However, these optimistic narratives masked deeper issues. There was a view that the new government should embrace and rely on trickle-down, neoliberal economics, which purports that economic benefits would gradually reach the impoverished majority without the need for radical restructuring. This belief discouraged pressing demands for land redistribution, control over natural resources or a comprehensive overhaul of the economic system that had long marginalised black South Africans.
As the leading political party post-apartheid, the ANC adopted and promoted this narrative. Through the GEAR policy and other neo-liberal designs, it concentrated its efforts on attracting foreign investments and “stabilising” the economy. In this market-led environment, the ‘willing buyer, willing seller’ policy to land reform emphasised voluntary transactions rather than mandatory redistributions, slowing down significant changes in land ownership. As in all post-colonial states, external powers drove the ANC to adopt neoliberal policies despite their negative impacts on the black majority.
Further economic liberalisation policies were introduced to integrate South Africa into the global economy, but these often favoured existing economic powers and did not sufficiently articulate how historical injustices were going to be addressed.
Historical revisionism to wipe out apartheid and its atrocities
Another alarming trend is the rapid burial of apartheid atrocities and the pressing need for reparations, replaced instead by new narratives aimed at absolving wrongdoers of their sins. Currently, a new book is being authored to revise South African history, conspicuously lacking input from the black majority. This situation is a clear indication that the black majority is defeated with their consent in all respects: Only the victors have solid ink to write about their conquest-like expedition since the ANC took over.
Therefore, this exclusive authorship of our painful past allows for a portrayal of events akin to a conquest, where the actions and motivations of the powerful are celebrated or justified, while the voices and experiences of the marginalised are side-lined or erased. The rewriting of history in this manner not only perpetuates historical injustices but also perpetuates a cycle of disempowerment and marginalisation for the black majority.

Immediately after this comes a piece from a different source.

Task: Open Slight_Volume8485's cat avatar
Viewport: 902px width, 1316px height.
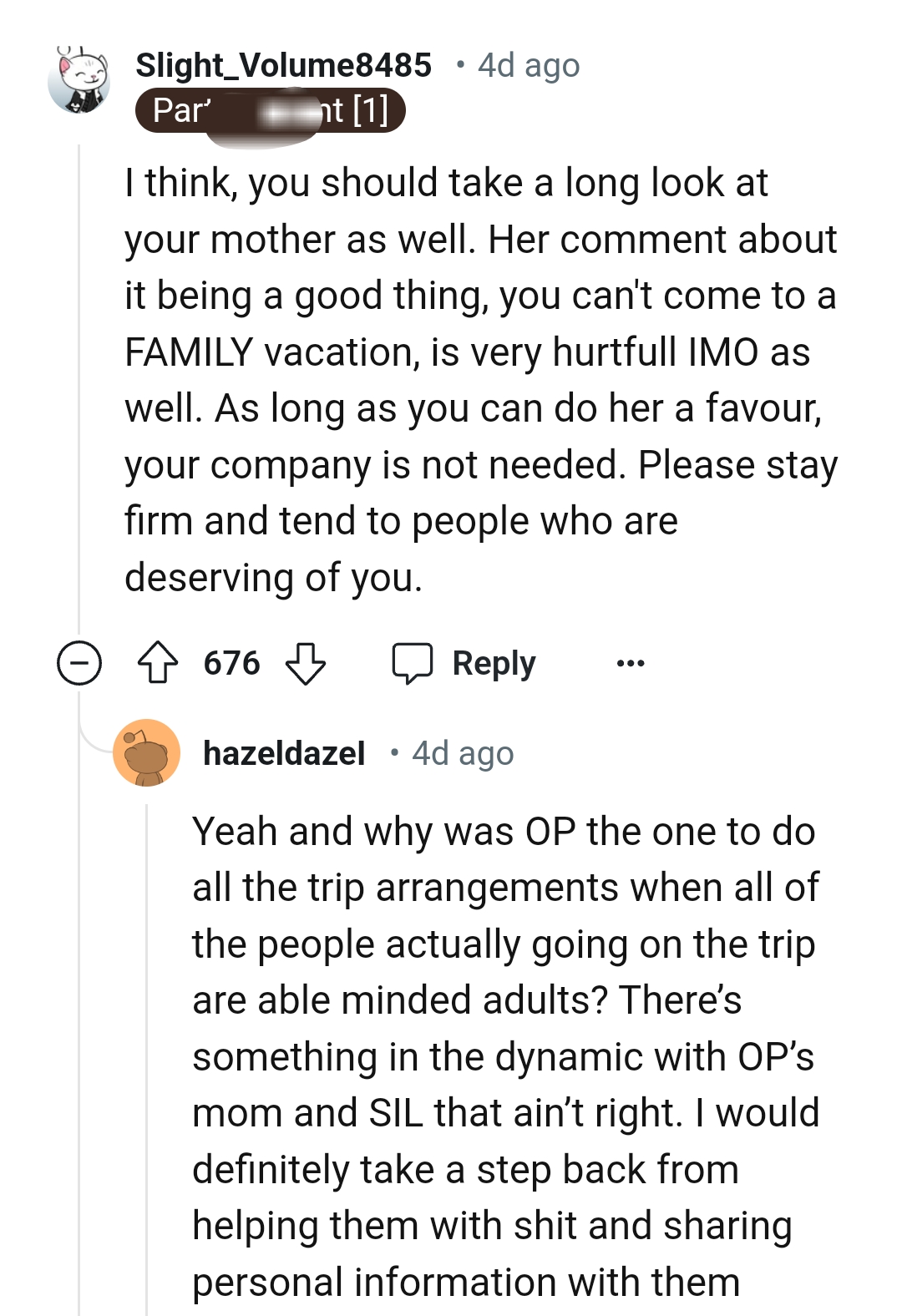Action: click(x=79, y=81)
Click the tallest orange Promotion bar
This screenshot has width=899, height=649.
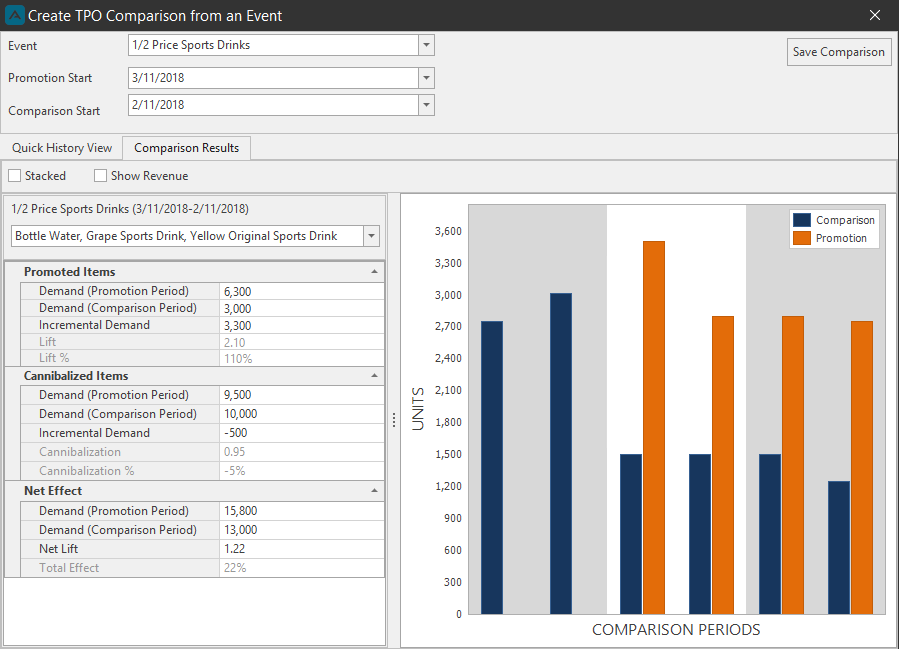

This is unsurprising because the post-1994 dispensation has given us obscured reality, as Aubrey Matshiqi puts it, “where the numerical majority is a cultural minority and the cultural minority is a numerical majority”. This implies that the current and historical formation of our political culture, both institutionally and otherwise, is shaped by the significant cultural influence exerted by numerical minorities. In broad terms, this affects what we read and listen to on the radio as well as the nature of political discourse itself.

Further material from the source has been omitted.